Local decisions makers will need to consider the evidence available on the efficacy and safety of certolizumab pegol for treating psoriatic arthritis compared with that for other TNF alpha inhibitors licensed for this indication, in addition to individual patient factors and cost.

The manufacturer estimates that, based on available data, the number of people with psoriatic arthritis eligible for and receiving treatment with biological drugs is 16 per 100,000 adults aged 18 years or over per year. The manufacturer anticipates that treatment with certolizumab pegol could replace treatment with existing TNF alpha inhibitor treatments across this eligible population, with no additional patient demand (UCB Pharma Limited: personal communication, March 2014).

Full text of Estimated impact for the NHS.
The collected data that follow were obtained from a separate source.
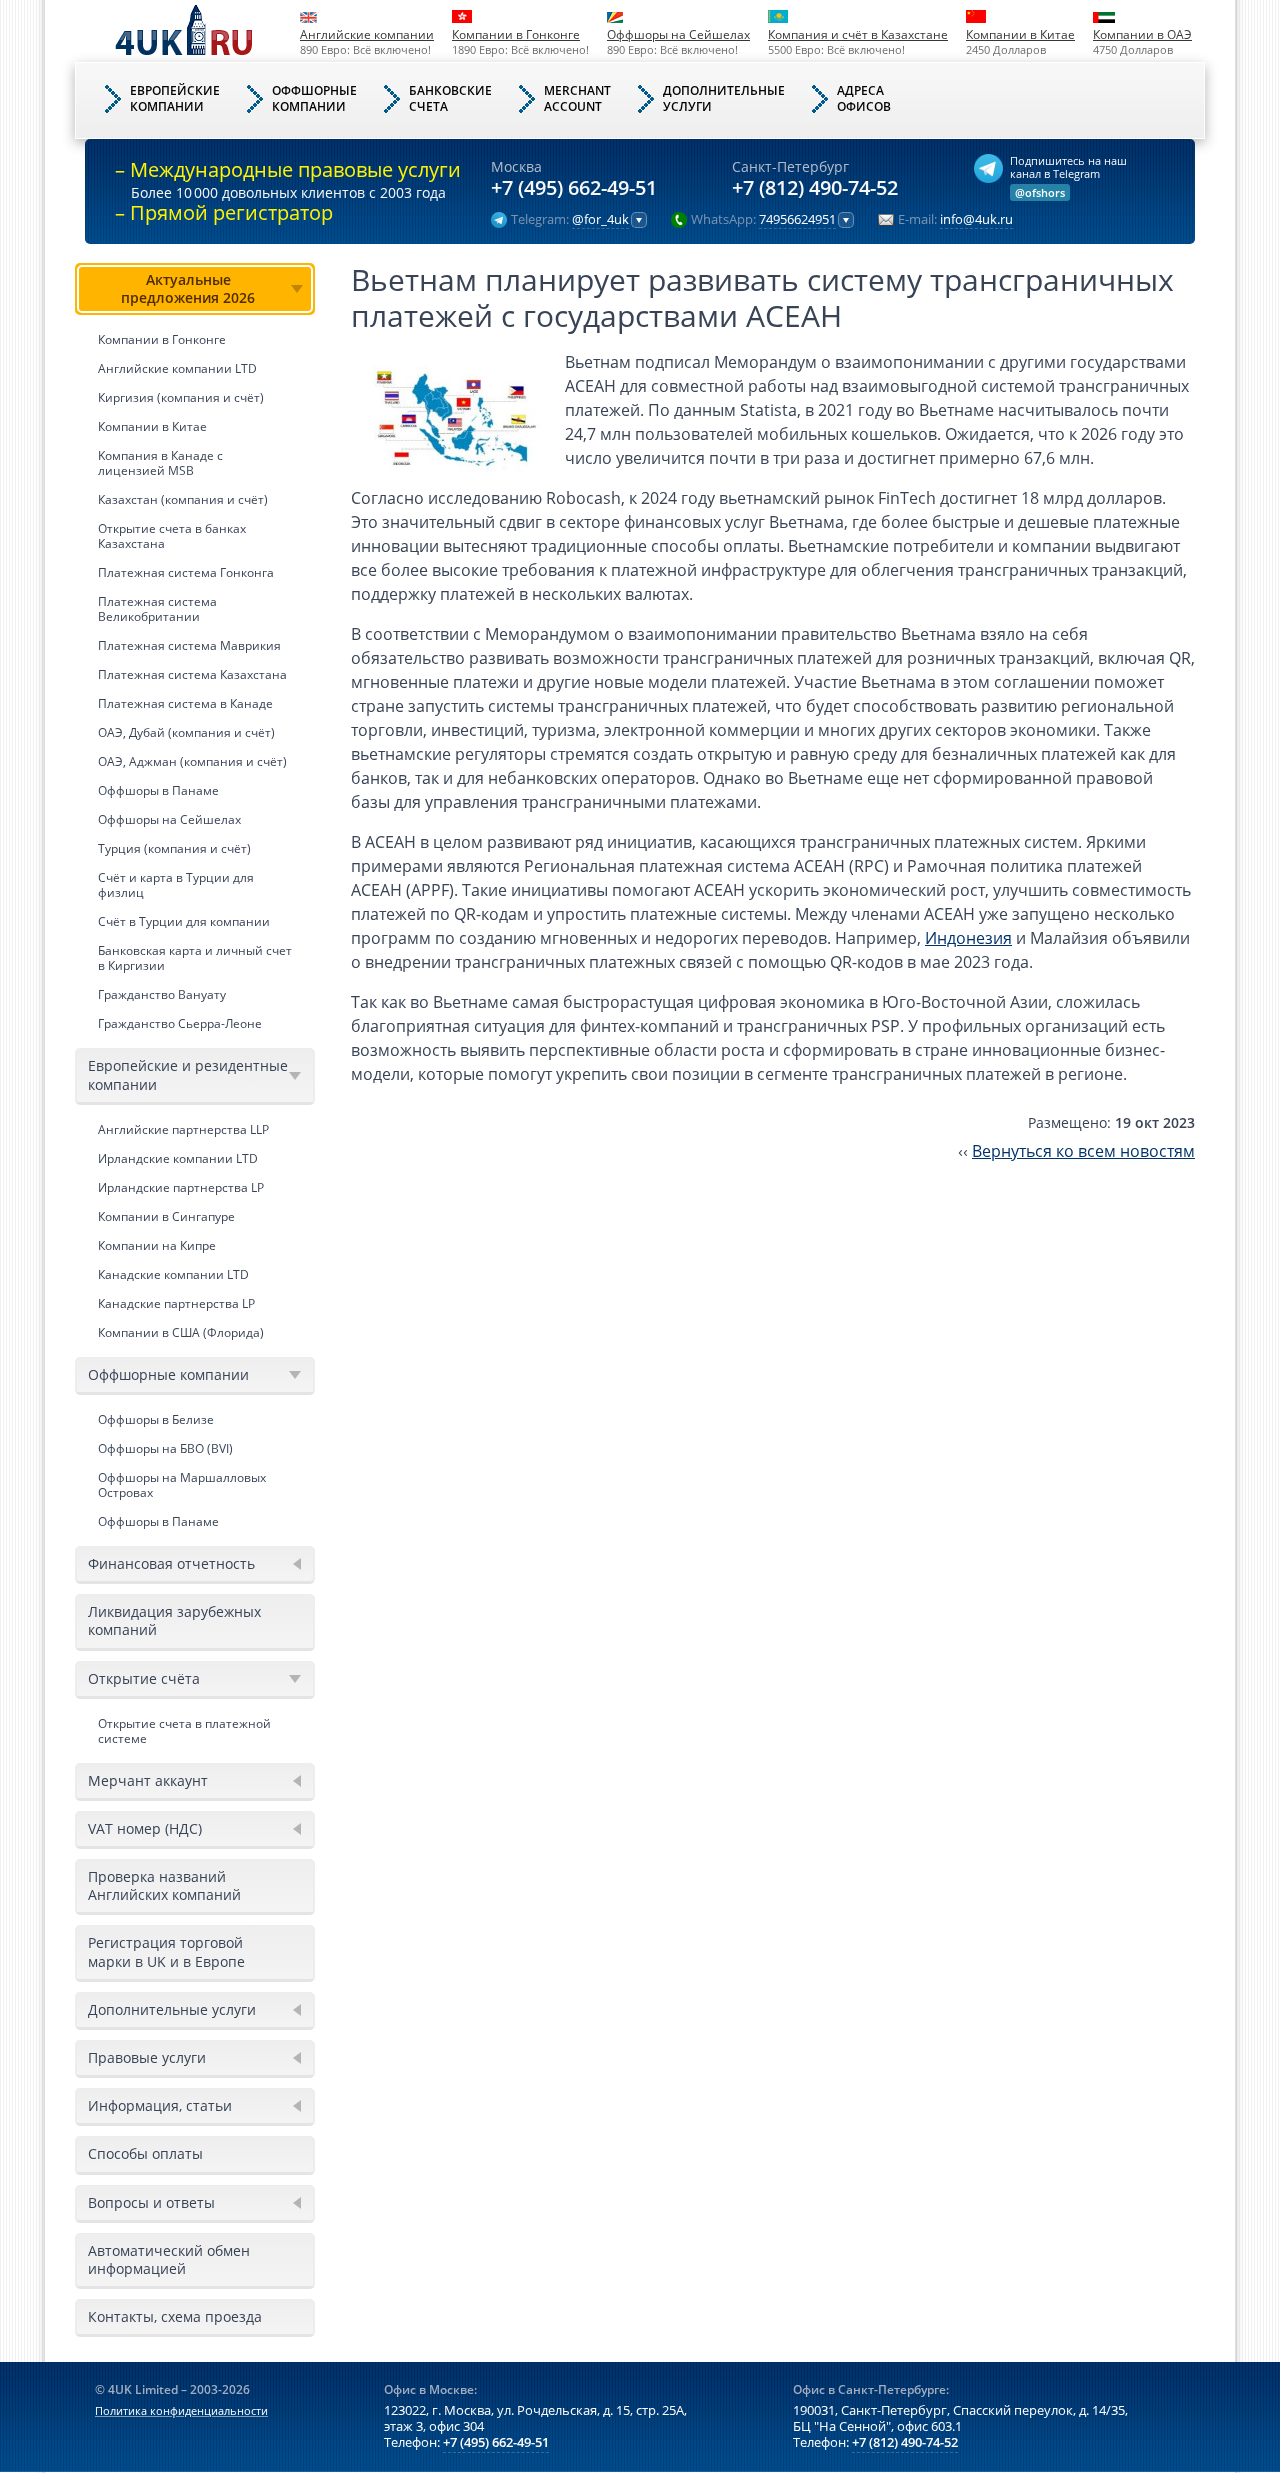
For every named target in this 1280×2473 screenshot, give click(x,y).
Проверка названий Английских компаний (164, 1885)
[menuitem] (195, 650)
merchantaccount (577, 98)
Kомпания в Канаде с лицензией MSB (160, 463)
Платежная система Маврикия (189, 645)
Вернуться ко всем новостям (1083, 1151)
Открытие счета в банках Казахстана (172, 536)
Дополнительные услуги (172, 2009)
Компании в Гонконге (516, 34)
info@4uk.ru (976, 220)
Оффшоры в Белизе (156, 1419)
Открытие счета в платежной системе (184, 1731)
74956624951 (797, 220)
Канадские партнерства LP (176, 1303)
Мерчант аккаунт (148, 1780)
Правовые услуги (147, 2057)
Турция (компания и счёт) (174, 848)
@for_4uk (600, 220)
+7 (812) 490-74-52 (815, 188)
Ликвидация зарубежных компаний (174, 1620)
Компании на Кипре (157, 1245)
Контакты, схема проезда (175, 2316)
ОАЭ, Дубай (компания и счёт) (186, 732)
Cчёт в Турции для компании (184, 921)
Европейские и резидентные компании (188, 1074)
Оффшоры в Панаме (158, 790)
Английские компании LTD (177, 368)
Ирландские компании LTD (178, 1158)
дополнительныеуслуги (724, 98)
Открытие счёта (144, 1678)
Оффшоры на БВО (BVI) (165, 1448)
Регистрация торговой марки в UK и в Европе (166, 1951)
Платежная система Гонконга (186, 572)
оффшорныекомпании (314, 98)
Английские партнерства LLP (183, 1129)
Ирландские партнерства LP (181, 1187)
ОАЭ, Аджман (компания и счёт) (192, 761)
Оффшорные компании (168, 1374)
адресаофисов (864, 98)
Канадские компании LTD (173, 1274)
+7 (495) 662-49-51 (574, 188)
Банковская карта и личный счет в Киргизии (195, 958)
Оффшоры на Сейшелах (678, 34)
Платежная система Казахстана (192, 674)
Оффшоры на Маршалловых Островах (182, 1485)
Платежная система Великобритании (157, 609)
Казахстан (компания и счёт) (183, 499)
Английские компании (367, 34)
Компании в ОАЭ (1142, 34)
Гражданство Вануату (162, 994)
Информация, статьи (160, 2105)
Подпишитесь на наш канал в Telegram (1068, 167)
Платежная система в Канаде (185, 703)
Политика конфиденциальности (181, 2411)
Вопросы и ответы (151, 2202)
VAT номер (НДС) (145, 1828)
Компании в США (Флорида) (181, 1332)
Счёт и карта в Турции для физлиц (176, 885)
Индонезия (968, 938)
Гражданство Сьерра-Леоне (180, 1023)
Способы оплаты (145, 2153)
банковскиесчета (450, 98)
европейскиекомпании (175, 98)
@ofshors (1040, 192)
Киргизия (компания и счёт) (181, 397)
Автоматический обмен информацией (169, 2259)
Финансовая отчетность (171, 1563)
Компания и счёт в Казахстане (858, 34)
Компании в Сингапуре (166, 1216)
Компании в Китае (1020, 34)
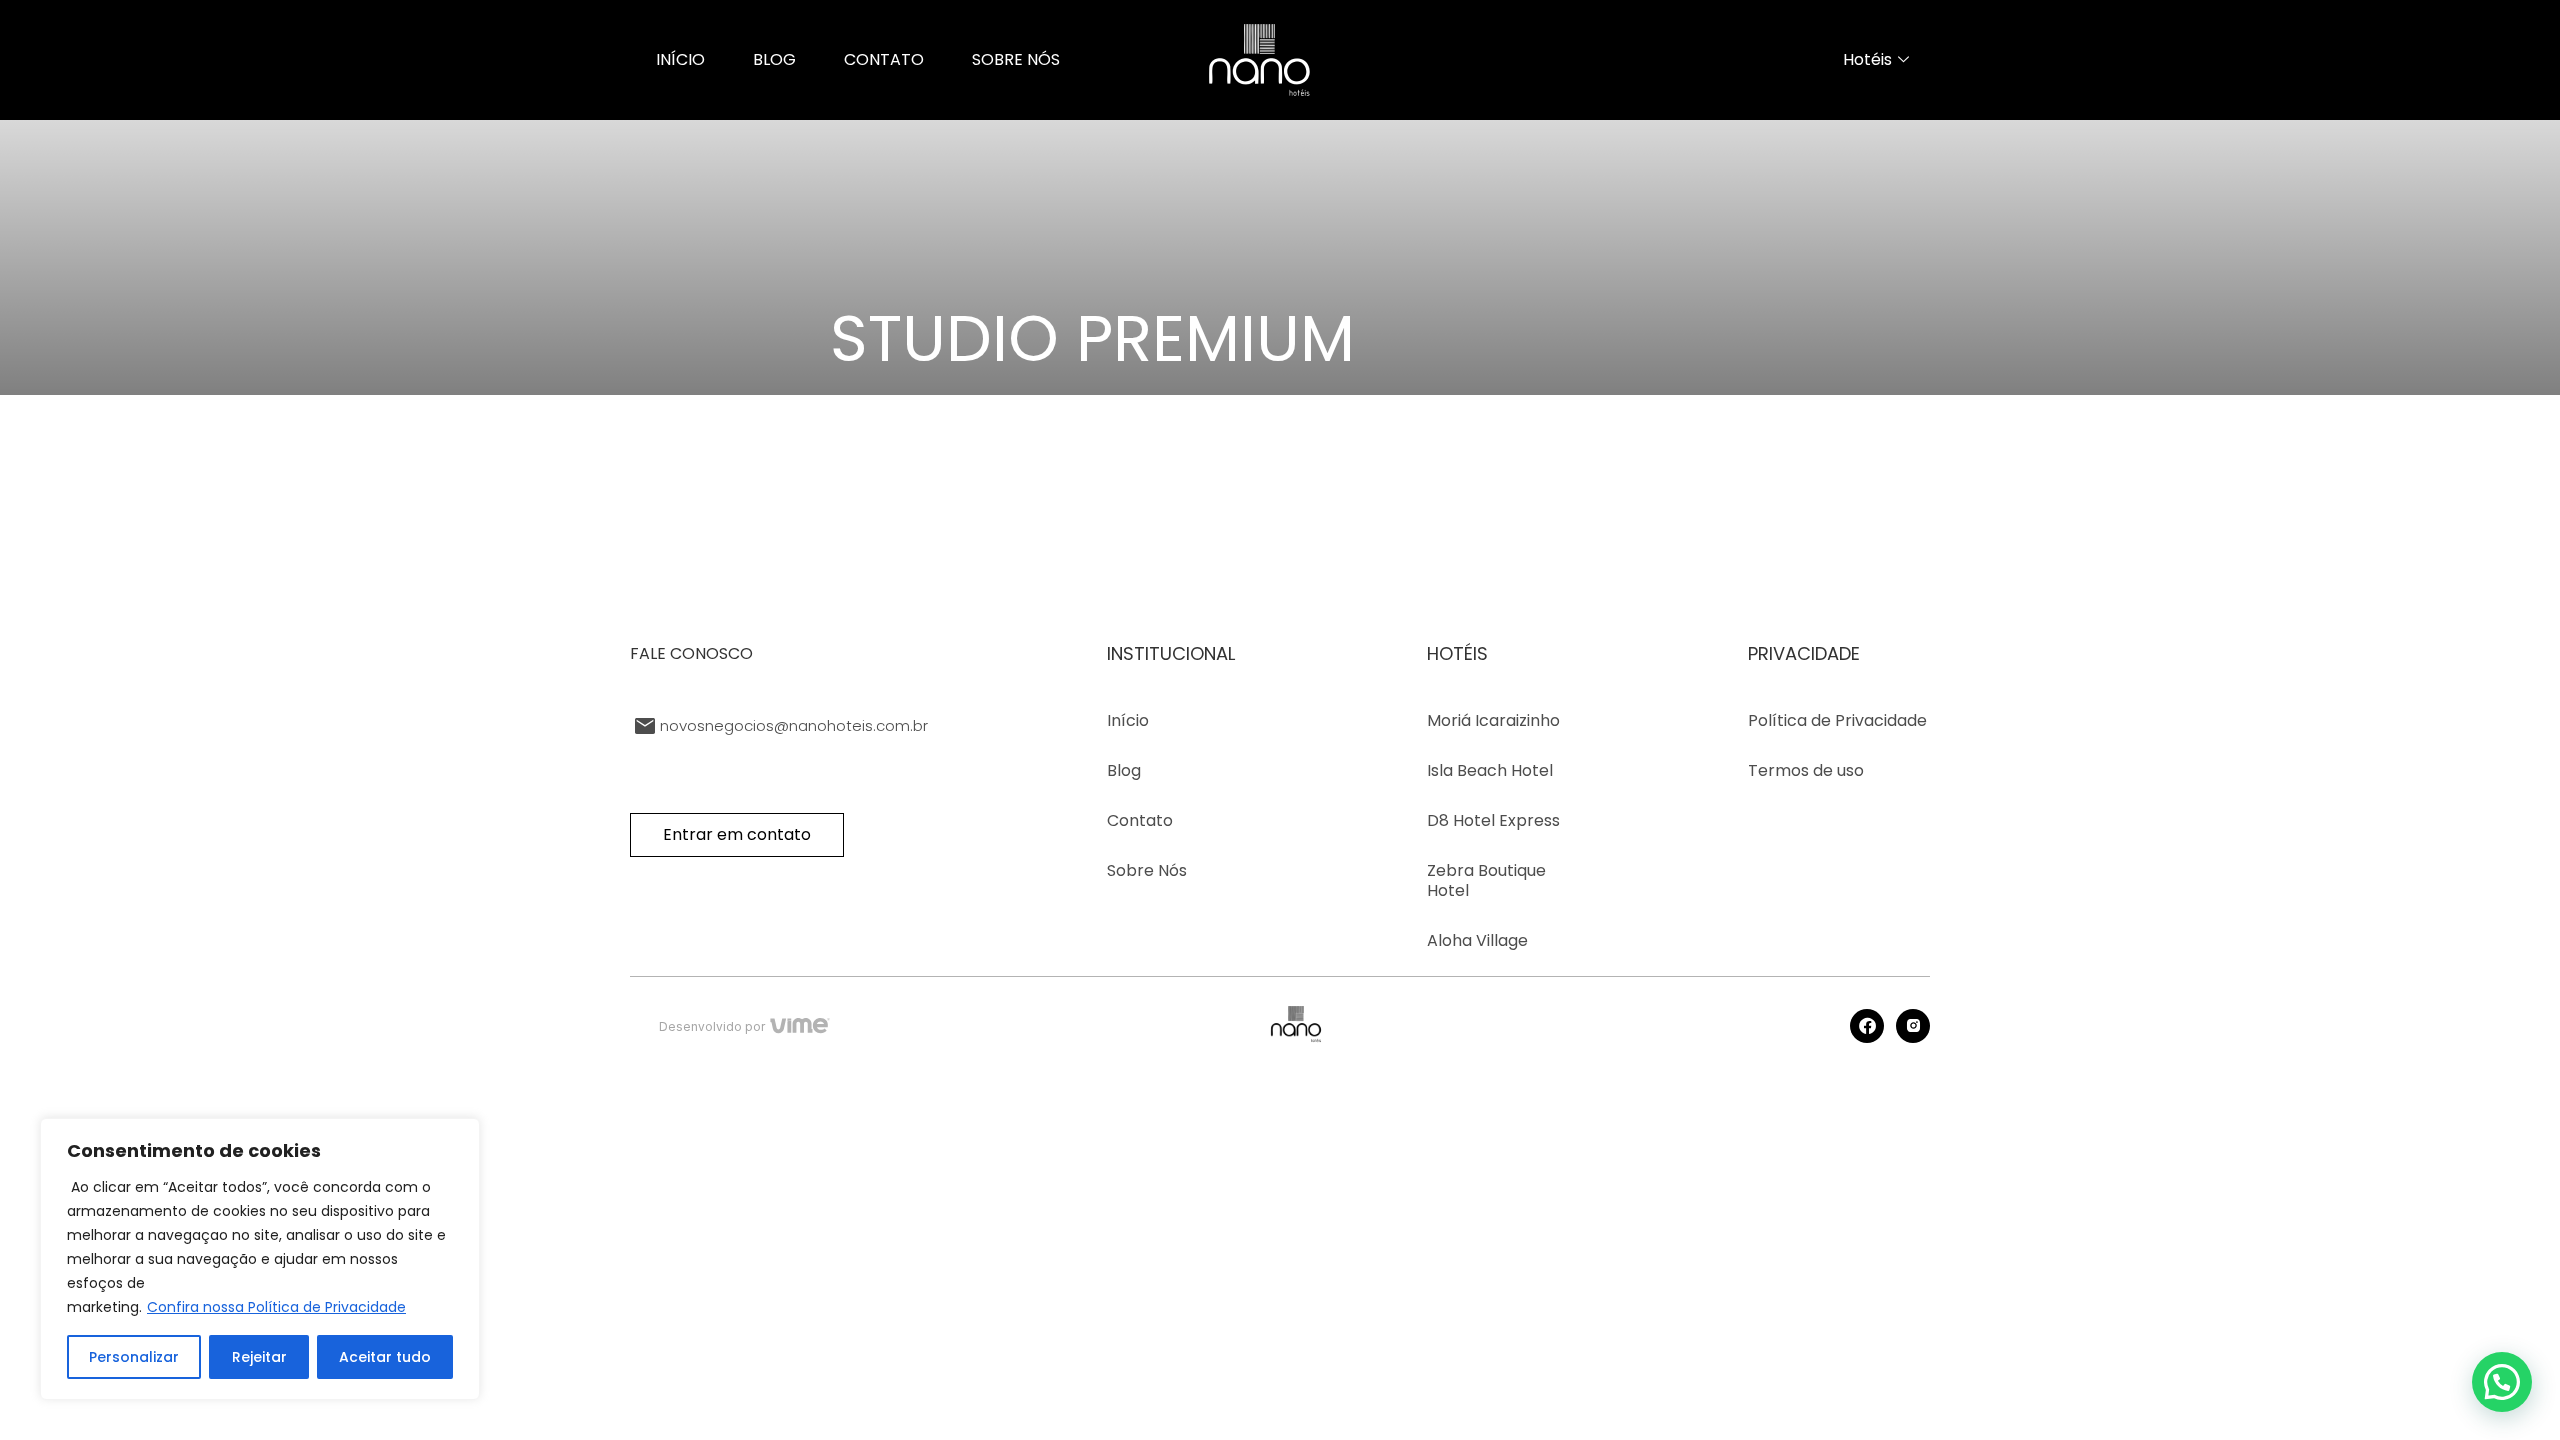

About this evidence summary

'Evidence summaries: new medicines' provide summaries of key evidence for selected new medicines, or for existing medicines with new indications or formulations, that are considered to be of significance to the NHS. The strengths and weaknesses of the relevant evidence are critically reviewed within this summary to provide useful information for those working on the managed entry of new medicines for the NHS, but this summary is not NICE guidance.